Genügt dies nicht mehr, ist der erste medikamentöse Schritt sogenannte Anticholinergika. Diese kennen viele von der Eigenmedikation bei See- oder Autoreisen, so ist z.B. das Scopoderm (r) -Pflaster ein anticholinerges Medikament. Leider ist dieses oft nicht erhältlich, möglich ist auch der Einsatz von Atropin-Augentropfen, die aber über den Mund eingenommen werden oder Medikamente mit anticholinergen Teilwirkungen wie das Amitriptylin. Alle Anticholinergika, die im gesamen Körper wirken, da als Pflaster, Tablette oder Tropfen eingenommen, haben den Nachteil, dass sie auch an anderen Stellen wirken, d.h. häufig Nebenwirkungen haben: Zu Ihnen gehören vermehrtes Glaukom (erhöhter Augeninnendruck), Verstopfung, vermehrte Prostata-Beschwerden und nicht zuletzt kann das Gedächtnis beeinträchtigt sein. Alle diese Nebenwirkungen vergehen sofort wieder, wenn das Medikament abgesetzt wird, daher lohnt sich der Versuch.
Wenn dies nicht ausreichend wirkt, ist Botulinum ein oft guter Weg. Dieser Wirkstoff (oft besser unter einem Handelsnamen Botox (r) bekannt), wirkt lokal anticholinerg, dort, wo es hingespritzt wird. Es wird daher Botulinum in die Speicheldrüsen injiziert. Dies kann prinzipiell auch die verbliebenen Schluckmuskeln und Kaumuskeln schwächen, dies ist in der Hand von geübten Ärzten jedoch meist zu vermeiden. Oft erfolgt bei starkem Speichelfluß die Ernährung bereits über eine PEG-Sonde, sodass dieser Aspekt dann weniger wichtig ist. Die Botulinum-Injektionen müssen ca. alle 3 Monate wiederholt werden, dann endet die Wirkung jeweils wieder.
Wenn dies alles nichts hilft, können die Speicheldrüsen in Einzelfällen auch dosiert bestrahlt werden (Strahlentherapie, wie bei Krebserkrankungen), um die Speichelproduktion zu vermindern.
Oft findet sich ein Weg um zu lindern, ganz abstellen läßt sich das Problem jedoch nicht.

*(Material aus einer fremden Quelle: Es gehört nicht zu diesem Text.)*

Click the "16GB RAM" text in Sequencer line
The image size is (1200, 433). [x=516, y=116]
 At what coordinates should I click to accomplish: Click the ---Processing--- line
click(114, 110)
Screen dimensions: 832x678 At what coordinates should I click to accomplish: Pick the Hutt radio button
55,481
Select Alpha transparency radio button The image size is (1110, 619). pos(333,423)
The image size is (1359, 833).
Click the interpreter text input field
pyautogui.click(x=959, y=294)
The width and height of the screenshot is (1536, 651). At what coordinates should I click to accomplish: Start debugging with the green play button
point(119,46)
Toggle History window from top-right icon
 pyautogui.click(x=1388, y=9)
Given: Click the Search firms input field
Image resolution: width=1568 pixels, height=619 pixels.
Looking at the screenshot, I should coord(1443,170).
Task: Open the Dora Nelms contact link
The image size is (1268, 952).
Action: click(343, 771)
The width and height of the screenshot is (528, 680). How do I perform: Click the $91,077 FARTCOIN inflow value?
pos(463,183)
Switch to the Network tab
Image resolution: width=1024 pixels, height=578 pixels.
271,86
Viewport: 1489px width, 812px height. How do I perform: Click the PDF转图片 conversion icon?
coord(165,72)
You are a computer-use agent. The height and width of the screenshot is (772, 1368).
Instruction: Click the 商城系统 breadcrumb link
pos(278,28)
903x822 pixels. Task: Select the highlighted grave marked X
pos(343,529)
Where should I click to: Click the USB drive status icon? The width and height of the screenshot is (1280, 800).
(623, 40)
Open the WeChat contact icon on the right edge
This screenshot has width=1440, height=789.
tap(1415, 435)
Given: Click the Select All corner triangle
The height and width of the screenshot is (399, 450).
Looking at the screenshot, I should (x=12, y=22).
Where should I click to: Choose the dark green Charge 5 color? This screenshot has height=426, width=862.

Unterschied zwischen vererbter und normaler ALS

Sehr geehrte Damen und Herren
Kann man eine vererbte oder eine normale ALS medizinisch unterscheiden oder nachweisen

Prof. Dr. Martin Hecht:
Es ist keine Unterscheidung durch Einzelanamnese (Krankheitsverlauf) oder Untersuchung möglich.  Gab es bereits einen ALS-Erkrankten Blutsverwandten ist eine routinemäßige Testung bekannter Gene nur im Rahmen von wissenschaftlichen Studien sinnvoll, da es weder im Krankheitsverlauf noch in der Therapie de facto keine Unterschiede gibt.

ALS-Heilung in Fernsehserie

In einer Serien-Sendung der ARD wurde eine Frau, die an ALS erkrankt war, geheilt. Gib es inwischen tatsächlich schon Heilung, und wenn nicht,wie kann man denn so etwas in eine hirnrissige Sendung bringen? Über eine Antwort würde ich mich freuen.

Robert Suck:
Nein, es gibt leider noch immer keine Heilung für ALS. Sollte dies in einer Fernsehsendung anders dargestellt worden sein, kann man das getrost als unseriös bezeichnen.